‘I’m not likely to make a fool of myself over any man,’ she said sharply. ‘I’ve got more self-respect.’
‘I was just warning you. I heard in the pub last night that his wife came looking for him. Seems he’d walked out on her.’
‘Fancy that,’ she said, picking up the basket of vegetables. ‘Excuse me. I’ll take these up to Mum.’
She didn’t go upstairs, but went out into the backyard and sat on the bench in the sun to gather herself.
It didn’t make any real difference to her that Simon was married, or that he’d walked out on his wife. Apart from a couple of friendly chats, there was nothing between them, whatever her father thought. He must’ve had his reasons for leaving his wife – she, of all people, understood that no one knew what went on behind closed doors.
But what this news had done was remind her that she could be an awful fool when it came to men, and that, if Simon had made a play for her, she’d probably be putty in his hands, just the way she’d been with Andy Soames.
Andy was a bricklayer. He’d come into the shop when he was building a new house just outside the village. She was nineteen then; he was twenty-five: tall, blond, blue-eyed and, to her eyes, utter perfection. He had flirted with her as he bought a pork pie and some apples for his lunch.
That afternoon she had taken off her shop overall, brushed her hair and put on some lipstick. A quarter of tea had been accidentally left out of a delivery to Mrs Rawlings that morning, so Molly told her mother she was going to drop it in to her. The house Andy was working on was, conveniently, in the same direction as the Rawlings place.
Andy was standing on the scaffolding around the half-built house. He’d taken his shirt off because it was a hot day, and the sight of his bronzed bare chest with its rippling muscles made her feel quite faint.
‘Out for a walk?’ he called out, leaning on the scaffolding rail and smiling down at her.
‘Taking this round to a customer,’ she called back, waving the tea. ‘It’s far too nice to be stuck in the shop this afternoon.’
He moved suddenly, catching hold of one of the vertical scaffold poles, and shinned down it at the speed of light.
‘That was impressive,’ she said. ‘You didn’t even look as if you were hanging on.’
‘A trick of the trade,’ he said, flashing a wide smile that showed his startlingly white teeth.
She ought to have known right then that he was out of her league. Men that looked like him wouldn’t fall for a girl like her. But when he said he would walk with her to deliver the tea and perhaps take a stroll across the fields, she stupidly imagined he was smitten by her.

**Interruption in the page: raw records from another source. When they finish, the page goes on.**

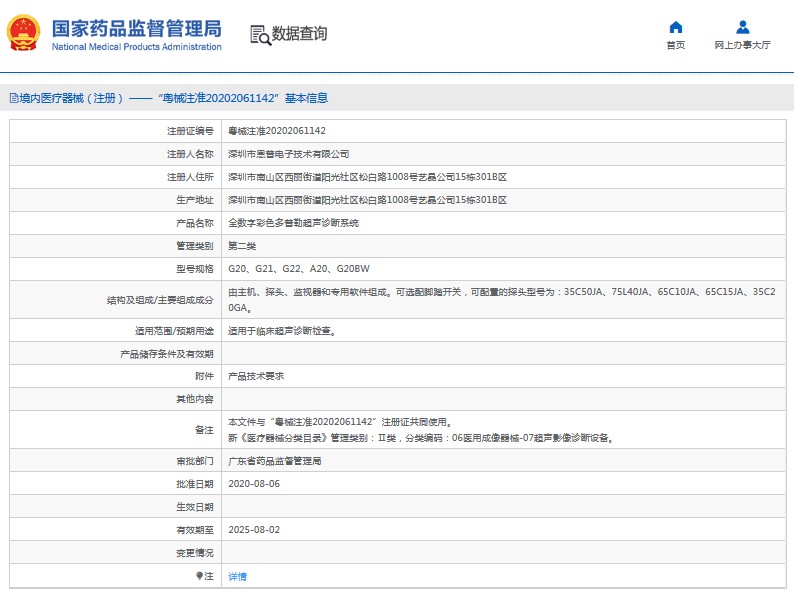Click the approval date 2020-08-06 cell
The width and height of the screenshot is (794, 595).
tap(503, 484)
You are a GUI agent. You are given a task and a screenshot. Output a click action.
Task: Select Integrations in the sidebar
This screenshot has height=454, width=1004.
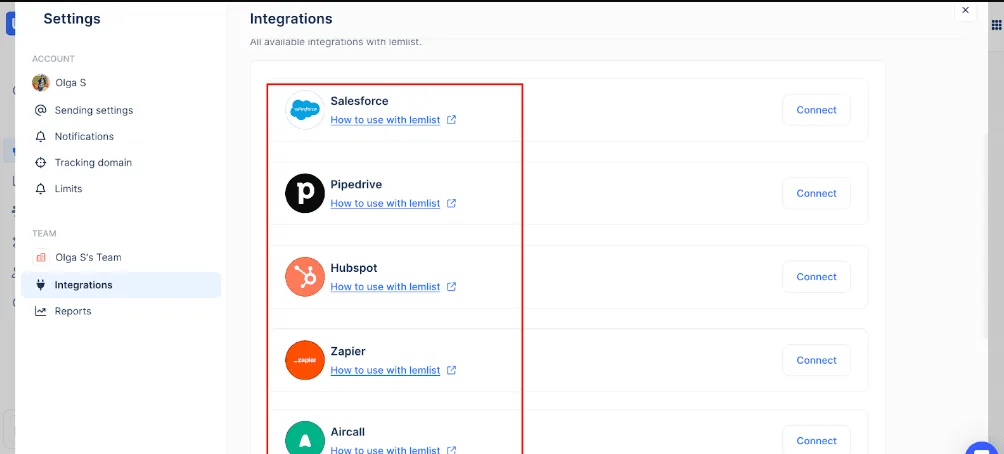(x=83, y=285)
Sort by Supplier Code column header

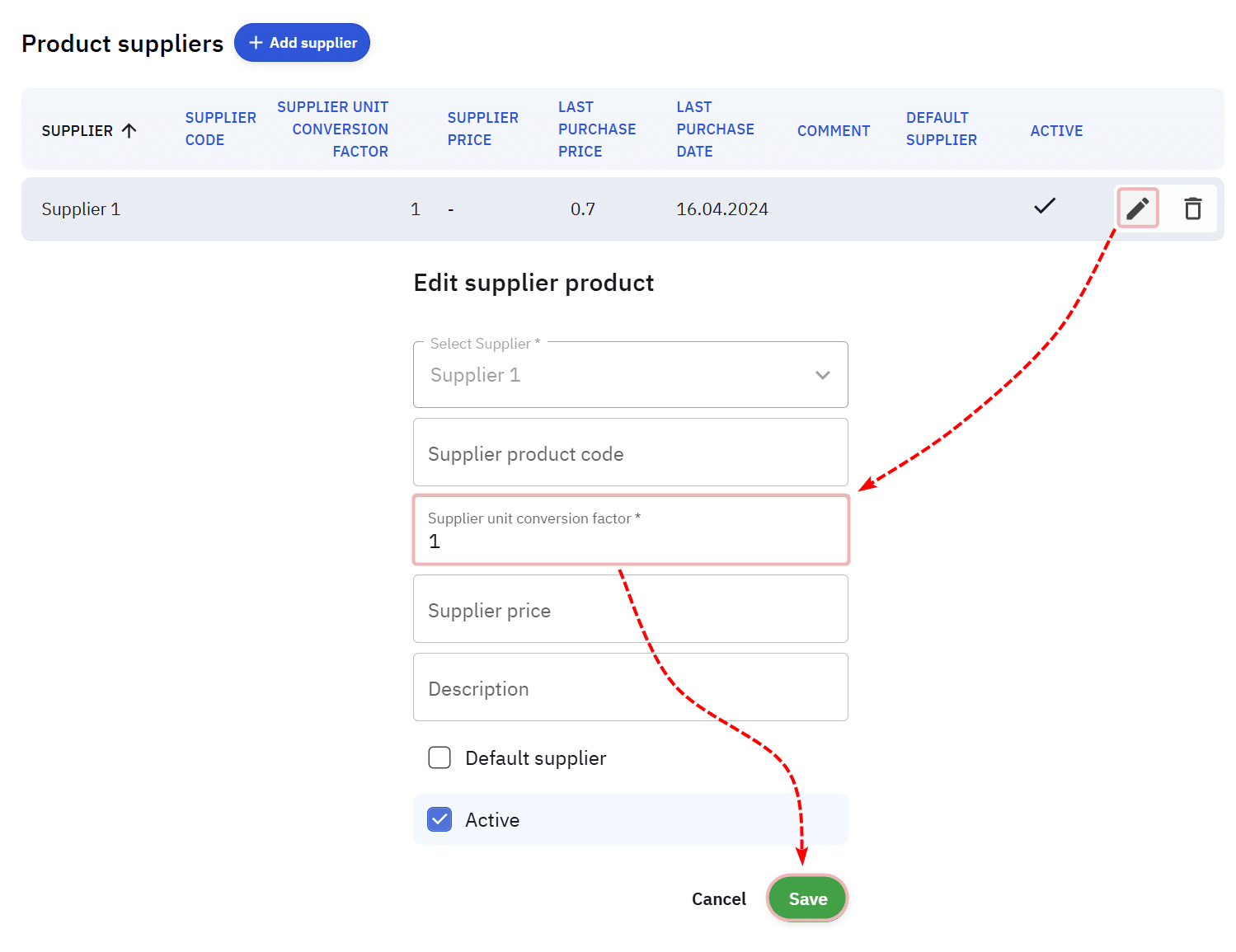coord(220,129)
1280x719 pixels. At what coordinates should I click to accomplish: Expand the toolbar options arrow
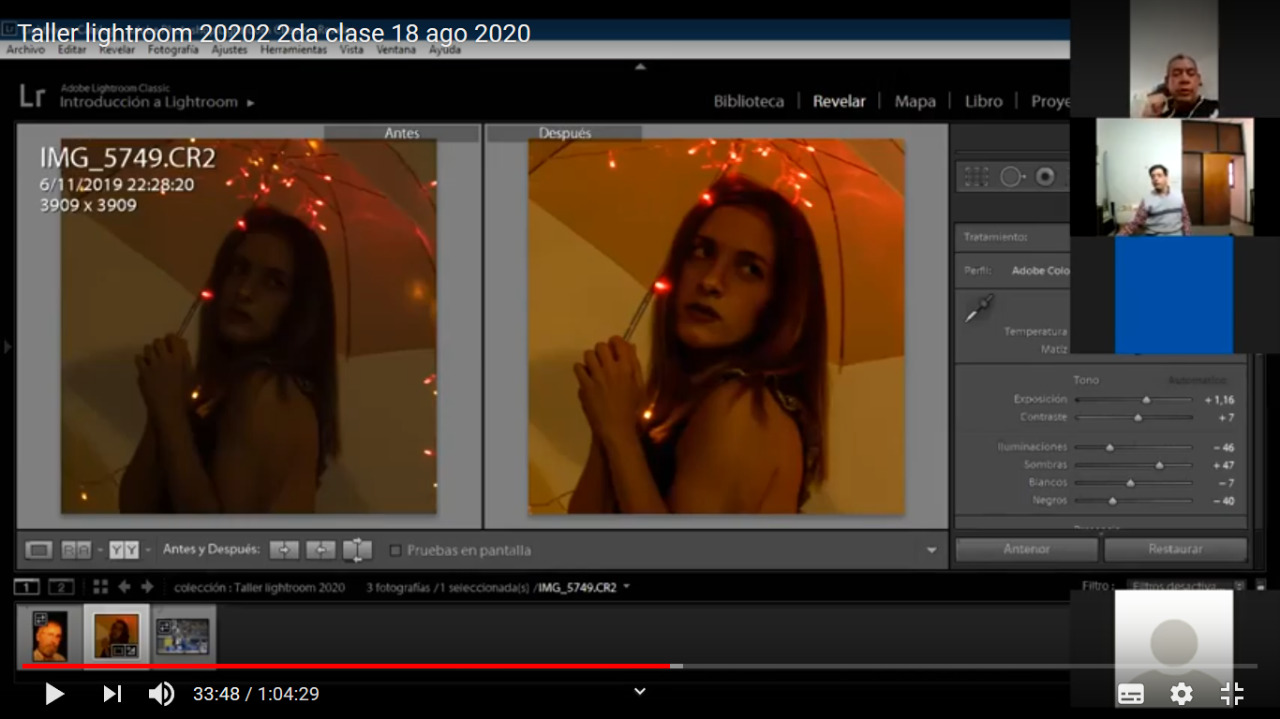[x=932, y=550]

He kissed her as soon as they were in a field and tried to persuade her to lie down in the grass with him. His kiss sent her reeling, and she might have lain down with him if her father hadn’t been expecting her back at the shop. As it turned out, after three or four such incidents, she began to see that all he wanted from her was sex. He never asked her out. Not a night out at the pictures or a dance when he was washed, shaved and in smart clothes. All he ever offered was a walk during the day, when he was all dirty and smelling of sweat. Yet each time she agreed to meet him up the road she came very close to losing her virginity.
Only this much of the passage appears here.